Folha de S. Paulo
O calendário eleitoral molda a política
fiscal e o conflito orçamentário
Choques políticos e judiciais reconfiguram a
barganha Executivo-Legislativo
Em seu livro "Six Crises", Richard Nixon narra seis situações pelas quais passou quando era vice-presidente de Dwight Eisenhower —algumas delas insólitas, como quando, durante uma visita à Venezuela em 1958, uma multidão enfurecida atacou sua limusine poucos meses após a queda da ditadura de Marcos Pérez Jiménez, apoiada pelos EUA. Mas o que nos interessa mesmo aqui é que no livro Nixon argumentou que a derrota dos republicanos em 1954, 1958 e 1960 devera-se ao mau desempenho da economia nos anos eleitorais. O notório conservador fiscal argumentava que para ganhar eleições é preciso expandir o gasto em ano eleitoral. Nisso Nixon e Lula estão de acordo.
Dilma expandiu o gasto em 15% em 2010, também
um ano eleitoral.
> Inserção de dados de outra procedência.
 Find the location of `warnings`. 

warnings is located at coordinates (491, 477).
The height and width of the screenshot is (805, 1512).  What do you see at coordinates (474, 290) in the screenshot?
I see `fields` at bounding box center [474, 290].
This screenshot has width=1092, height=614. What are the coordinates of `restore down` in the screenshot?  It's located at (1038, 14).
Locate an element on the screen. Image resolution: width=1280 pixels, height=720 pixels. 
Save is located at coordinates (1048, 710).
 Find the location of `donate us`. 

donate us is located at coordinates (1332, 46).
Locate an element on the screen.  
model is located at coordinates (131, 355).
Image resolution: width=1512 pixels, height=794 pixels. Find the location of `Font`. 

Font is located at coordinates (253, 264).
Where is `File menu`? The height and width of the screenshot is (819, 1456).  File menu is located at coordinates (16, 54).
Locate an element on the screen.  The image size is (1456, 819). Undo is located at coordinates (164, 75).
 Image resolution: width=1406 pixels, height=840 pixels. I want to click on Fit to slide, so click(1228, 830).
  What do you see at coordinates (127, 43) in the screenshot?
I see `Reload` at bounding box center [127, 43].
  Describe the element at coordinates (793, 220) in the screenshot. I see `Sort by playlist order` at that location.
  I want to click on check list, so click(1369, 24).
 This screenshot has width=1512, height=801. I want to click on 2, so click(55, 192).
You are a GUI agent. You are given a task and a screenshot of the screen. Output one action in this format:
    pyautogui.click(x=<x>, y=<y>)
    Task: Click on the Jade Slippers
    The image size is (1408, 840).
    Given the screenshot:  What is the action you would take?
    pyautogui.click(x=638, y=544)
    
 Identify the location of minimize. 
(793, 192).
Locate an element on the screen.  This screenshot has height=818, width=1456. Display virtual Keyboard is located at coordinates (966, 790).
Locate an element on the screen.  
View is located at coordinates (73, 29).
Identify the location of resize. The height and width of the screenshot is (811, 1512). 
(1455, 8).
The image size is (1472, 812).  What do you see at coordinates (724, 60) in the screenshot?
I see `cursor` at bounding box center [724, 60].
Bolsonaro,
por sua vez, deu inclusive calote nos precatórios em 2022. O reconhecimento dos
ciclos eleitorais da política fiscal levou a uma onda internacional de
constitucionalização das regras orçamentárias como mostram Adams et al. Mas algumas delas, como o chamado
arcabouço, vão na direção contrária à esperada: são uma licença para gastar,
não um constrangimento fiscal duro.
Não há qualquer mistério nos impasses na
atual disputa em torno do Orçamento. Não se trata de Poder Executivo
sequestrado pelo Legislativo ou nada do gênero. Ou mudanças estruturais no
presidencialismo de coalizão. O fato elementar é que Executivo e Congresso
respondem a incentivos políticos opostos, o que transforma o Orçamento em campo
de disputa. E essa interação ou jogo entre os dois poderes depende de
parâmetros. E aqui houve alteração nos parâmetros por um choque no sistema
político.
Este choque foi o cataclismo produzido pela
política tarifária de Trump e
sua interferência no julgamento de Bolsonaro. O resultado, como se sabe, foi o
fortalecimento do Executivo em virtude do efeito de união nacional em torno da
soberania que engendrou. Lula, que estava nas cordas e enfrentando derrotas
sucessivas no Congresso e, portanto, tornando-se um pato manco, reverteu seu
declínio de popularidade. O jogo endureceu. O placar da votação deixou isso
claro.
A reação do Congresso frente à MP da alta de
impostos reedita o comportamento que levou à derrubada do IOF em junho. O que
está em jogo aqui são gastos livres de amarras que o Executivo poderá fazer em
ano eleitoral quando lideranças congressuais alinhadas a candidaturas
presidenciais rivais impõem obstáculos ao aumento da receita. Ao mesmo tempo, a
maioria congressual também busca a reeleição, o que transforma o Orçamento em
campo de disputa, num jogo de soma zero. Pela sua composição, o Congresso tem
imposto, ao longo da última década, uma forte restrição fiscal assimétrica aos
governos: veto para aumento de receita livre do Executivo, mas não para a
despesa de interesse da maioria legislativa.
Não há qualquer virtude neste jogo. Na
realidade ele se assenta em um desequilíbrio dinâmico insustentável. O
Executivo segue em sua política fiscal expansionista iniciada até antes mesmo
da posse com a PEC da transição e sem alteração da conta de isenções e
benefícios. A expansão dos recursos para estados e municípios e através do
crédito é inédita e cria um quadro paradoxal com Selic a 15%, enquanto o
crédito e o gasto se expandem celeremente.